Finally, I want to make a comment about the last presentation because it’s very novel. It’s about the Tumour Treating Fields. As you hear, Tumour Treating Fields is a technology that is approved for the use of glioblastomas in the brain where the patient gets electric fields in the skull and the electric fields help to destroy the mitosis and they have an antimitotic effect. The idea is these electric fields help the chemotherapy to kill the tumour. So this is the first time for us in lung cancer that in this ASCO Dr Ticiana Leal from Edinburgh University presented the data of the randomised phase III study for patients that are in second line. Half of the patients have the Tumour Treating Fields on top of their chemo and the other half of the patients have only the chemo. It was very interesting to find that there is a 26% improvement in survival when the patients use the treatment Tumour Treating Fields compared with the patients that don’t use anything, only chemo or immunotherapy. Even the benefit for immunotherapy was even greater than that, it was close to 40%.
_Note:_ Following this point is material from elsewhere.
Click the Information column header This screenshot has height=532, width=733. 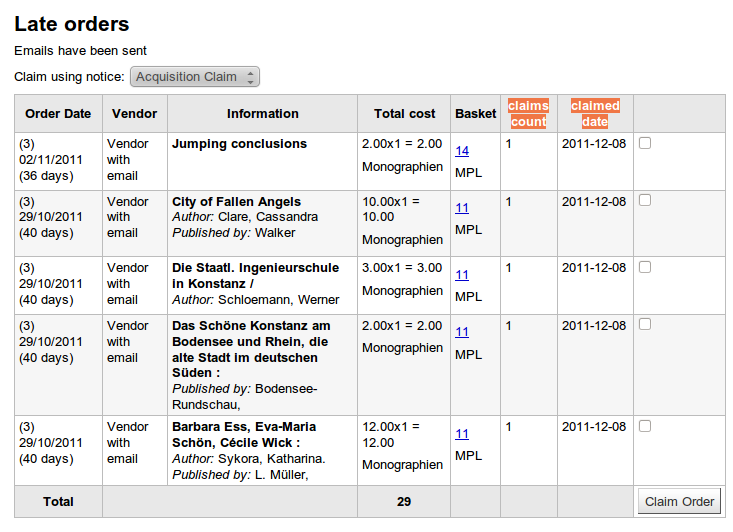pyautogui.click(x=262, y=114)
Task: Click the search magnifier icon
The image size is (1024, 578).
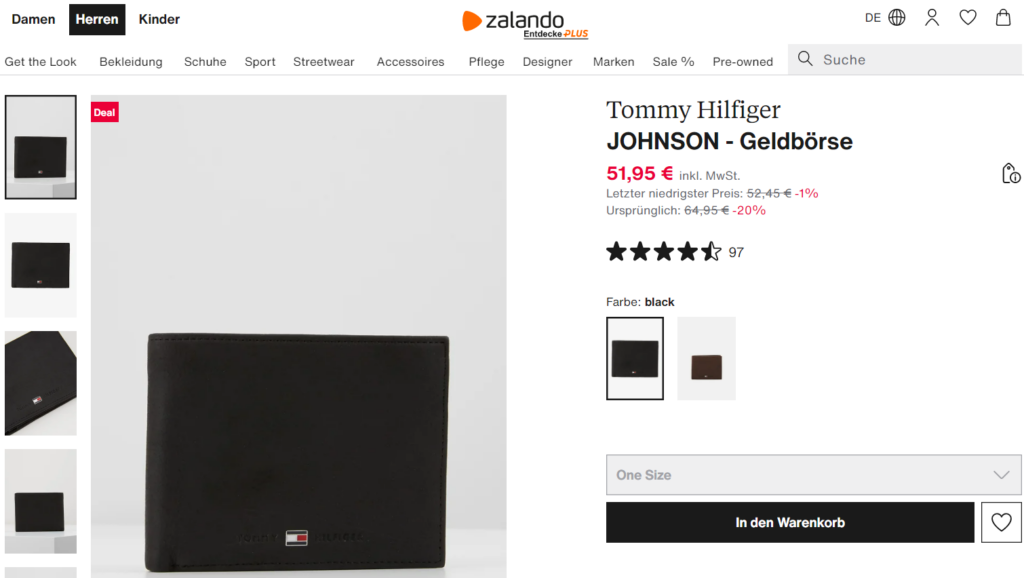Action: [x=805, y=60]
So that’s why it is very interesting - we never heard about this technology before. Only for glioblastoma. Now we have the first randomised phase III study that is positive. Very, very interesting and I know that this company is now doing tests in frontline and other indications. But this can add to the armamentarium that we have. This is non-invasive: Tumour Treating Fields are patches that you put on the chest of the patient and on the back and the patient can wear inside clothes. But they have to be used for a whole day, close to 20 hours a day. It’s something very, very interesting and hopefully we will increase our chances to fight against cancer.
So thank you very much for your attention, will be until next time.